Homeostasis of Plasma Calcium: Effects of Actinomycin D, Parathyroidectomy and Thyrocalcitonin

Abstract

One hr. after subcutaneous administration of thyrocalcitonin (5-10 U) to intact rats the plasma calcium concentration reached its lowest leve. The same acute hypocalcemic effect was observed in rats that had been given actinomycin D or that were parathyroidectomized by surgical excision. Plasma calcium concentration returned to normal in control rats between 1 and 3 hr after thyrocalcitonin. However, there was no rise in plasma calcium during this same 2-hr interval in rats injected with actinomycin D 7 hr previously or in rats surgically parathyroidectomized at the time they were injected with thyrocalcitonin. Actinomycin-treated rats that did not receive thyrocalcitonin maintained normal plasma calcium concentrations for 12 hr. Thereafter, the plasma calcium level of rats treated with actinomycin D alone fell at a rate similar to the rate of fall after parathyroidectomy by surgical excision. The parathyroid glands from hypocalcemic. actinomycintreated rats were homotransplanted to parathyroidectomized recipient rats. The transplanted glands from actinomycintreated rats maintained the same plasma calcium level in recipient rats as glands from control donors.

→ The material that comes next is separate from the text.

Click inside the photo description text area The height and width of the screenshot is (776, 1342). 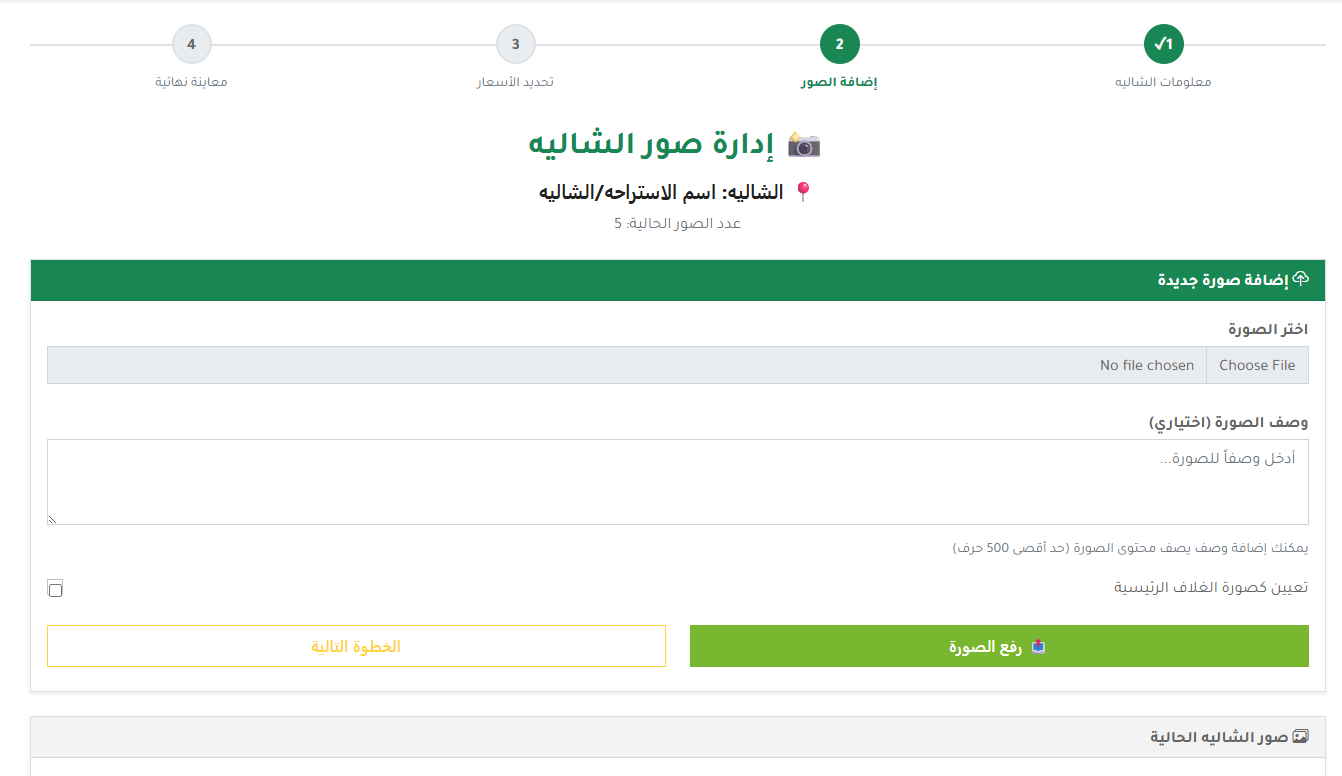coord(677,480)
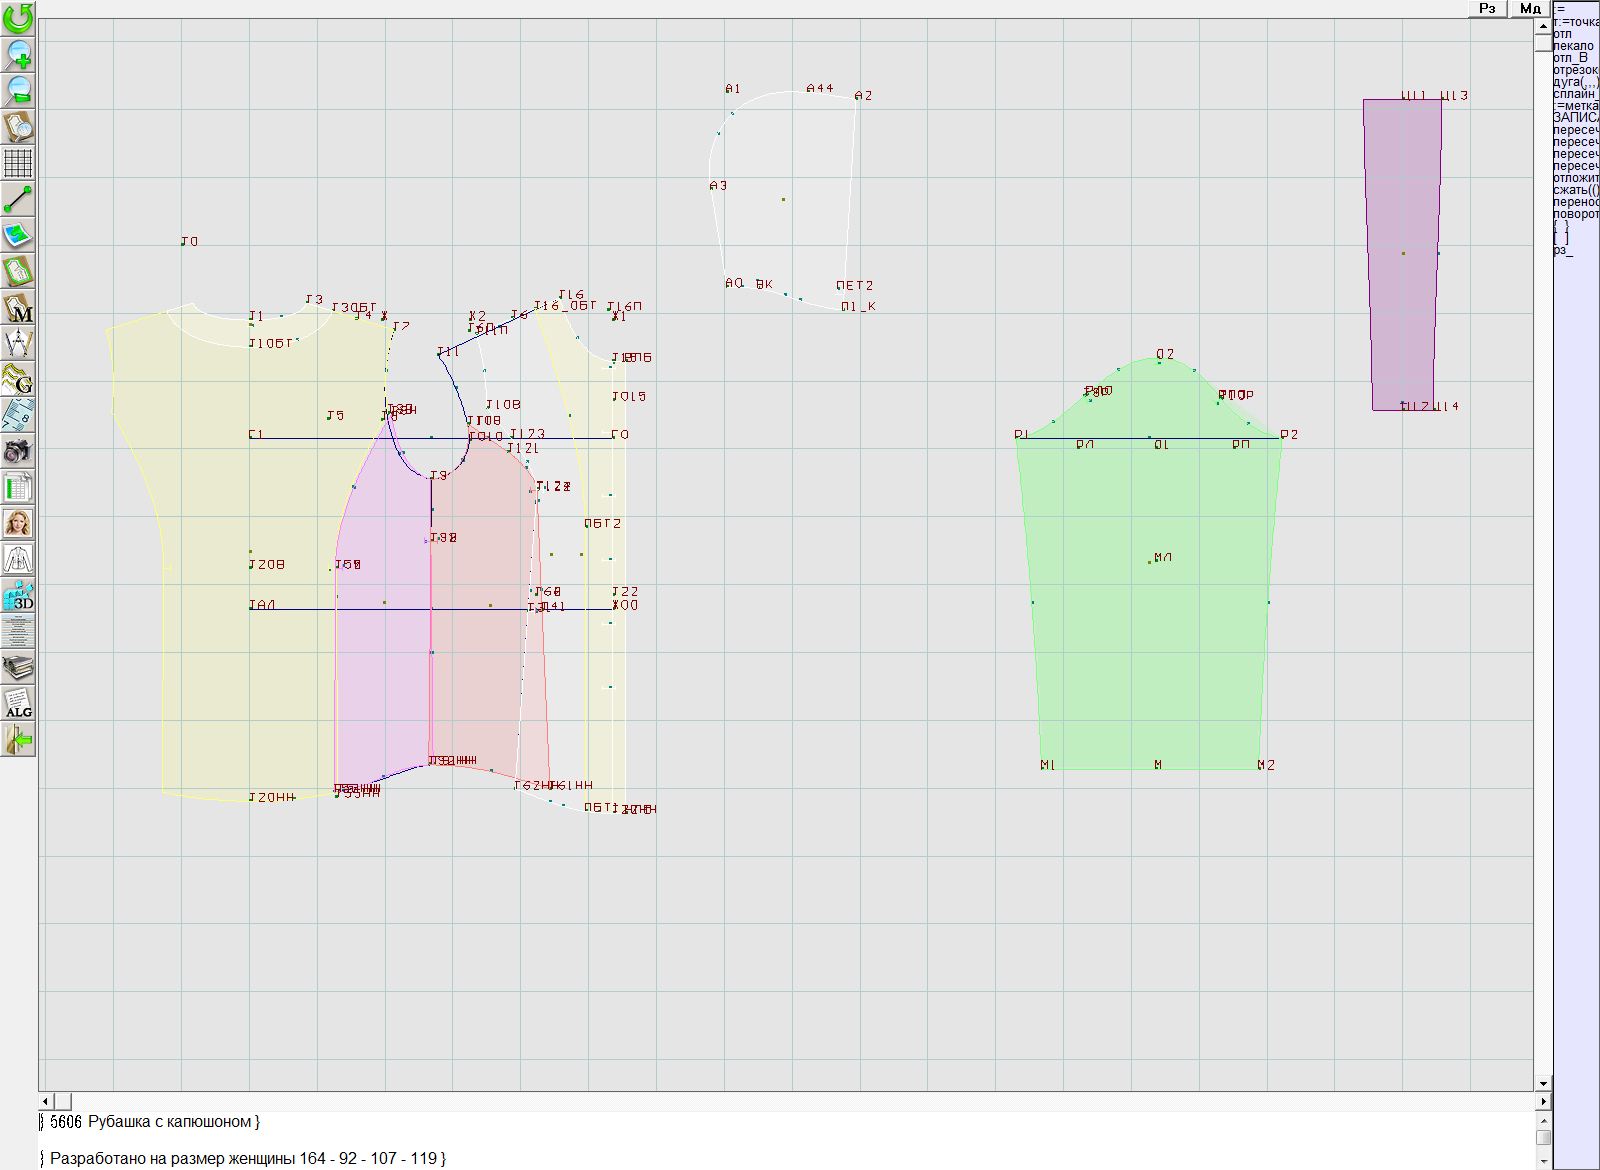Select the line segment tool
This screenshot has height=1170, width=1600.
18,199
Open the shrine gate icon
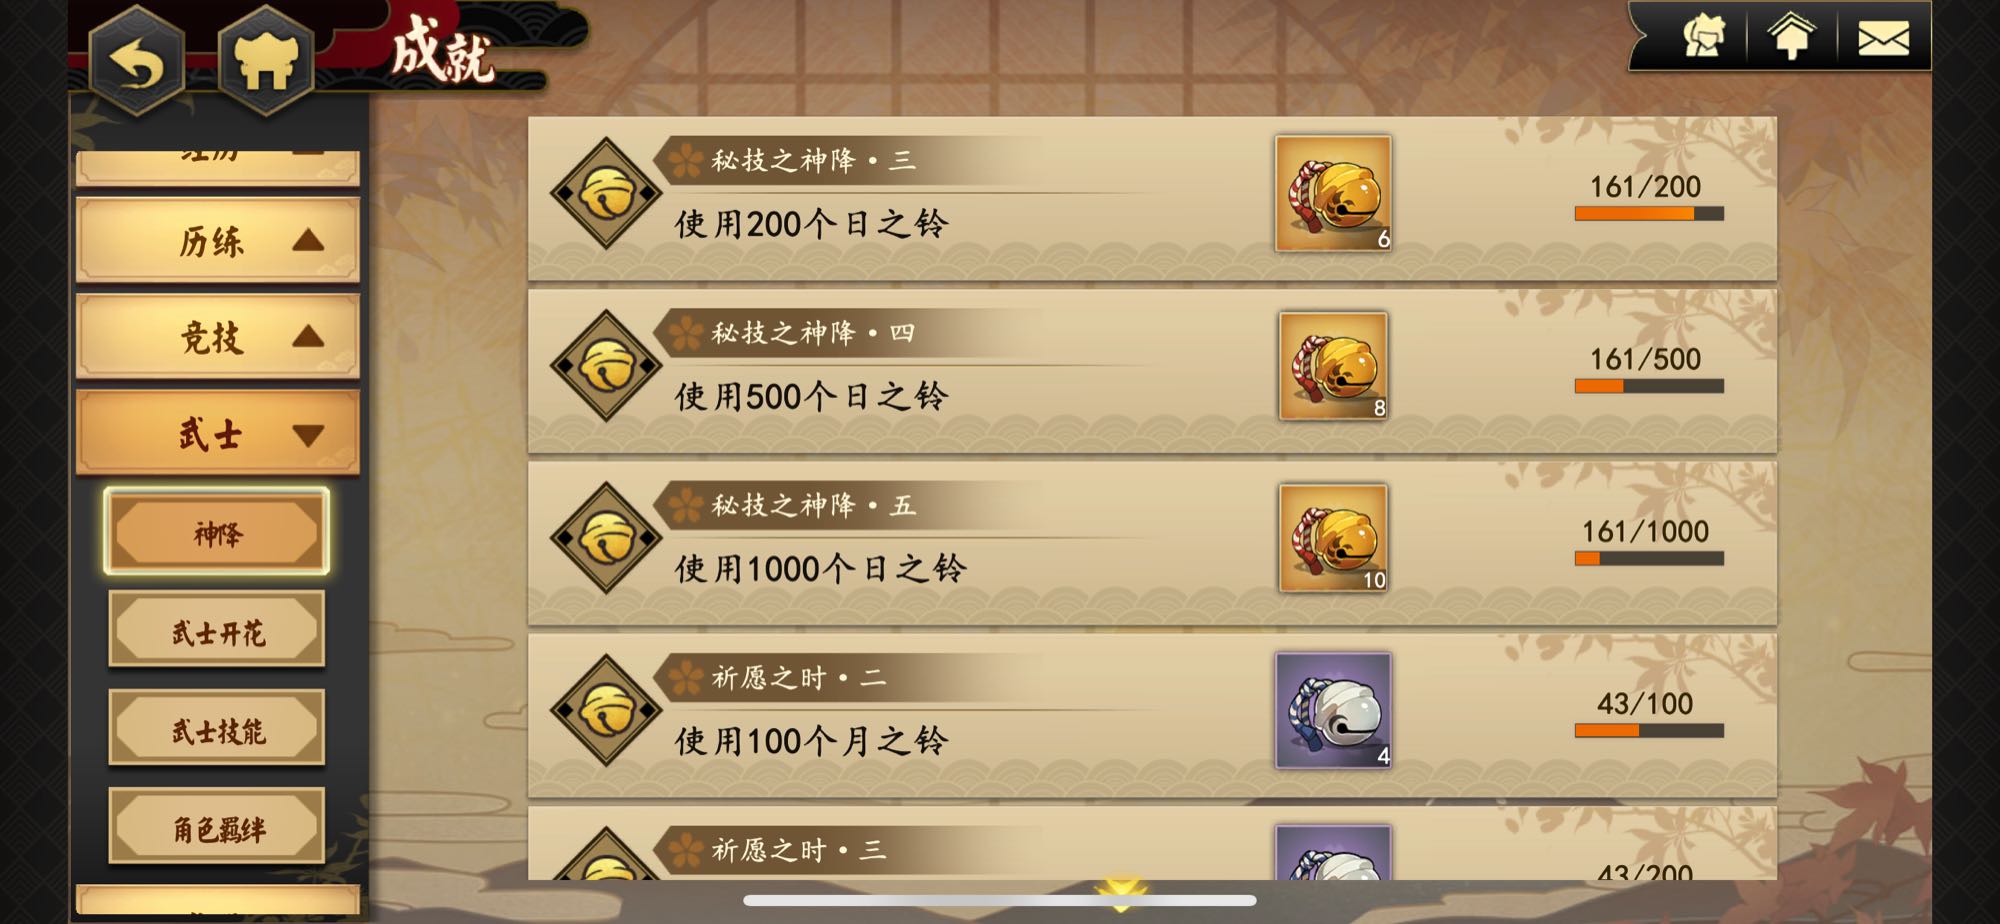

These data demonstrate that in the actinomycin-treated rat the parathyroid gland cannot maintain a normal plasma calcium concentration, and they show that parathyroid hormone synthesis is not inhibited, or if it is, the inhibition is reversible. It is concluded that the short duration of the hypocalcemic effect of thyrocalcitonin in intact rats is due, at least in part, to the activity of the parathyroid gland, presumably to the calcium-mobilizing action of parathyroid hormone.